Repeat the stretch of entries below from the line with "The image size is (960, 540)." through the line with "Select the 最大所持数アップM". Include both ends and add nothing.

- Opening Delimiter -

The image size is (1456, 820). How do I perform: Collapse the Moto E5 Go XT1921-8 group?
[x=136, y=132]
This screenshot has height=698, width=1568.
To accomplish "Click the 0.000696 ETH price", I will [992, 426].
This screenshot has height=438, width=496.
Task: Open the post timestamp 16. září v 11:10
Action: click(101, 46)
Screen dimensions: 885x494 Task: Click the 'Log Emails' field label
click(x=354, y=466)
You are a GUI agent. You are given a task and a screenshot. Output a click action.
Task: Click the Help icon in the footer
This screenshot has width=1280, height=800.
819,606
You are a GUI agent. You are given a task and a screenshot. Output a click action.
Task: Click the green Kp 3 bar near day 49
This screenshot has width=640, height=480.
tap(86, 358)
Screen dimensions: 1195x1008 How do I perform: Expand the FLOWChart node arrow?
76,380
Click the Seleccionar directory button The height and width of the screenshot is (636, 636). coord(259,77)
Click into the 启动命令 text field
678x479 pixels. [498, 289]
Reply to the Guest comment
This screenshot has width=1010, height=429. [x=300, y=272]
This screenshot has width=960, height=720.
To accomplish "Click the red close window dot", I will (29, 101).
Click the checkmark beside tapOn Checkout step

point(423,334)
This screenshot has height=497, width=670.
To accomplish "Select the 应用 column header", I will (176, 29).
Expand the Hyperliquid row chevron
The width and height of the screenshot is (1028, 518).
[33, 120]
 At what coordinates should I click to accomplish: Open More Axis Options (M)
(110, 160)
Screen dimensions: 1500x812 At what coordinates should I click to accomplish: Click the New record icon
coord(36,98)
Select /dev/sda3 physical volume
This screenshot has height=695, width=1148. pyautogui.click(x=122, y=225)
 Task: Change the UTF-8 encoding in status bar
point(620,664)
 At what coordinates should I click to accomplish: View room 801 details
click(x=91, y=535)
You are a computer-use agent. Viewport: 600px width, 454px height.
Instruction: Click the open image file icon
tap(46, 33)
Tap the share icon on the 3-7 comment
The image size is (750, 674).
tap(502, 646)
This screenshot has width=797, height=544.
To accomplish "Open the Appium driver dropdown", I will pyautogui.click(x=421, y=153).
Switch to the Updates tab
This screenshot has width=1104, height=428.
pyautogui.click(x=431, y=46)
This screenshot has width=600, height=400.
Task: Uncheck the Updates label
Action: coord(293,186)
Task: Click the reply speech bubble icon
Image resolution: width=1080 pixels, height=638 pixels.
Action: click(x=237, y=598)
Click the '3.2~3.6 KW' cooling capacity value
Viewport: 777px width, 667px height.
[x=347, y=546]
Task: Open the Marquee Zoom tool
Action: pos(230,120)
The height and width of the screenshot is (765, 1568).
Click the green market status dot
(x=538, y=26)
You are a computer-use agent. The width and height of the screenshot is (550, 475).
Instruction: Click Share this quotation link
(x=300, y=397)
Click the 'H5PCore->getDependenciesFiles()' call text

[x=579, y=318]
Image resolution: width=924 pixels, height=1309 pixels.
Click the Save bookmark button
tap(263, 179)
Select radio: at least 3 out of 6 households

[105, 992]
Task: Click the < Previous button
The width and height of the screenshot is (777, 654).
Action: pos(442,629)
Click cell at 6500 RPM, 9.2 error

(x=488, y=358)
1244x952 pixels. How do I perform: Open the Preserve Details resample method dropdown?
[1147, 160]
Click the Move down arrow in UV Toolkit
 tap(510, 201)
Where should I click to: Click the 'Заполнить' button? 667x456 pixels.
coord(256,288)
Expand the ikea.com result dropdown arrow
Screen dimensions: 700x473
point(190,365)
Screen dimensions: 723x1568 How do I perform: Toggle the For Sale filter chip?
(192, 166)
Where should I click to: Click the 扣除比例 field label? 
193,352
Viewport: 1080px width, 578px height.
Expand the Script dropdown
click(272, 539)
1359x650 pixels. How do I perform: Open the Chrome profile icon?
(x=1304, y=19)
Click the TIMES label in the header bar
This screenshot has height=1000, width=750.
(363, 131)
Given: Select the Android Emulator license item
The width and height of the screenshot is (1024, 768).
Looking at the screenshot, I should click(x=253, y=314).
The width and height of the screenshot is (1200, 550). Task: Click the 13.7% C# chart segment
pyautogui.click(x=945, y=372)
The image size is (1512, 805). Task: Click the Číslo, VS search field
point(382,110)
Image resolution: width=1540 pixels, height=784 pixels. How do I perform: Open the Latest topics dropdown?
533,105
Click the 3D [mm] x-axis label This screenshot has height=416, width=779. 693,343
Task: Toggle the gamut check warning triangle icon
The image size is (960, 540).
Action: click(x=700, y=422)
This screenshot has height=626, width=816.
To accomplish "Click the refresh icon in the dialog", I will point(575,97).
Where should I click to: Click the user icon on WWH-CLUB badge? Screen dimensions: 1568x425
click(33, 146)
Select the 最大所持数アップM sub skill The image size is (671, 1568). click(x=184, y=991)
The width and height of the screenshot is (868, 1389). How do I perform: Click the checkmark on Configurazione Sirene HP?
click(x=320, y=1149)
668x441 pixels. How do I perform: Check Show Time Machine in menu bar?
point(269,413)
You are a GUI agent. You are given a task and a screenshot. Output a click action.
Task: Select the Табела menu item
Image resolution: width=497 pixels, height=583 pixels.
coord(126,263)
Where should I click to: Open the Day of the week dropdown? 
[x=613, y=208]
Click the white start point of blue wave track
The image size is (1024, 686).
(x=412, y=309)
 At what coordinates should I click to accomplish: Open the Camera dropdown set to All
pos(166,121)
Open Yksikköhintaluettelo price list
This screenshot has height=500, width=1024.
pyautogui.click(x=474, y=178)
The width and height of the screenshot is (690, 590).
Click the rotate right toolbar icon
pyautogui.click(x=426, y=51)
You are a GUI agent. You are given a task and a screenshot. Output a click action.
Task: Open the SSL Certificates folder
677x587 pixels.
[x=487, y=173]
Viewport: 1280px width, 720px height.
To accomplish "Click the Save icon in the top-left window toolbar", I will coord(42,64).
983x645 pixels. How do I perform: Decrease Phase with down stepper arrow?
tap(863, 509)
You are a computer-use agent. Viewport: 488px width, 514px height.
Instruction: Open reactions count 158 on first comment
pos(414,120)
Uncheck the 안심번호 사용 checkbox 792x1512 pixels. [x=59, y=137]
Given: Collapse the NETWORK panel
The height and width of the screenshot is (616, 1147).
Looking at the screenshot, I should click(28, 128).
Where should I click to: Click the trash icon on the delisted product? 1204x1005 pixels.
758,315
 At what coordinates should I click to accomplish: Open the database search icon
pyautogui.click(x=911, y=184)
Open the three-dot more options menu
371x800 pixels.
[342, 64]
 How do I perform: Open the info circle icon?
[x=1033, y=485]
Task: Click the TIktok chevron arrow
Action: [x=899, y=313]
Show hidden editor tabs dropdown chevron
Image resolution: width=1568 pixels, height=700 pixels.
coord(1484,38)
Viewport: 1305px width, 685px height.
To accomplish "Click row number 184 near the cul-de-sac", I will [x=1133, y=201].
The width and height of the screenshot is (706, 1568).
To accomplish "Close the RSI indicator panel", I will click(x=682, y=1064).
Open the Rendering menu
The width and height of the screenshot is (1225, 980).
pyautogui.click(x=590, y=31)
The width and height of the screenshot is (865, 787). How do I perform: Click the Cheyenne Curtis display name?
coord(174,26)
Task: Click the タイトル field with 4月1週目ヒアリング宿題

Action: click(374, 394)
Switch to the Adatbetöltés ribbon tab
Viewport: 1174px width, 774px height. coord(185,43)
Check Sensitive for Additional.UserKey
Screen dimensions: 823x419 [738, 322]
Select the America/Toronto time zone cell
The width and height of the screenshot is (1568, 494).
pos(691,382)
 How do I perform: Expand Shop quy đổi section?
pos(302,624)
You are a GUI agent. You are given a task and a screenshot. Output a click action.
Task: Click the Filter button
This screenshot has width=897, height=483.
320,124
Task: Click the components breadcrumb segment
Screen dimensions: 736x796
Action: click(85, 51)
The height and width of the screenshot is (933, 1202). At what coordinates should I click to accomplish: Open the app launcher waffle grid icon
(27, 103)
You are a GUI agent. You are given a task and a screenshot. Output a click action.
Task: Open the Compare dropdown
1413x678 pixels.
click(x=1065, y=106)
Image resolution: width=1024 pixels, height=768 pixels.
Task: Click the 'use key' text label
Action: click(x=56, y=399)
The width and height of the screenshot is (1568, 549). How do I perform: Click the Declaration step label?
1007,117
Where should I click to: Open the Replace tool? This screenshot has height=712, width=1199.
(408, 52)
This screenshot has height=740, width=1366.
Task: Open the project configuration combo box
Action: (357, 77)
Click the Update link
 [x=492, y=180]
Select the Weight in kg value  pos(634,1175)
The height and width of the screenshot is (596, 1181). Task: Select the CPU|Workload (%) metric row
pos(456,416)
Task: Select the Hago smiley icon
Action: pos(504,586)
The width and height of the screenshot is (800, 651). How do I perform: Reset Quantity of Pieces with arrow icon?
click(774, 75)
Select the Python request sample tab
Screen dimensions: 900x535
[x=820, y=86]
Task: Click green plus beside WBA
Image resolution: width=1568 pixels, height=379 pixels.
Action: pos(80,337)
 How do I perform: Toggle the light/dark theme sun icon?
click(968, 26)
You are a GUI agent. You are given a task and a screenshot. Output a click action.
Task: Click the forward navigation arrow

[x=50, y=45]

- Closing Delimiter -

## SOLUTION TO THIS TASK:
The image size is (960, 540).
Action: click(x=700, y=422)
This screenshot has height=626, width=816.
To accomplish "Click the refresh icon in the dialog", I will point(575,97).
Where should I click to: Click the user icon on WWH-CLUB badge? Screen dimensions: 1568x425
click(33, 146)
Select the 最大所持数アップM sub skill The image size is (671, 1568). click(x=184, y=991)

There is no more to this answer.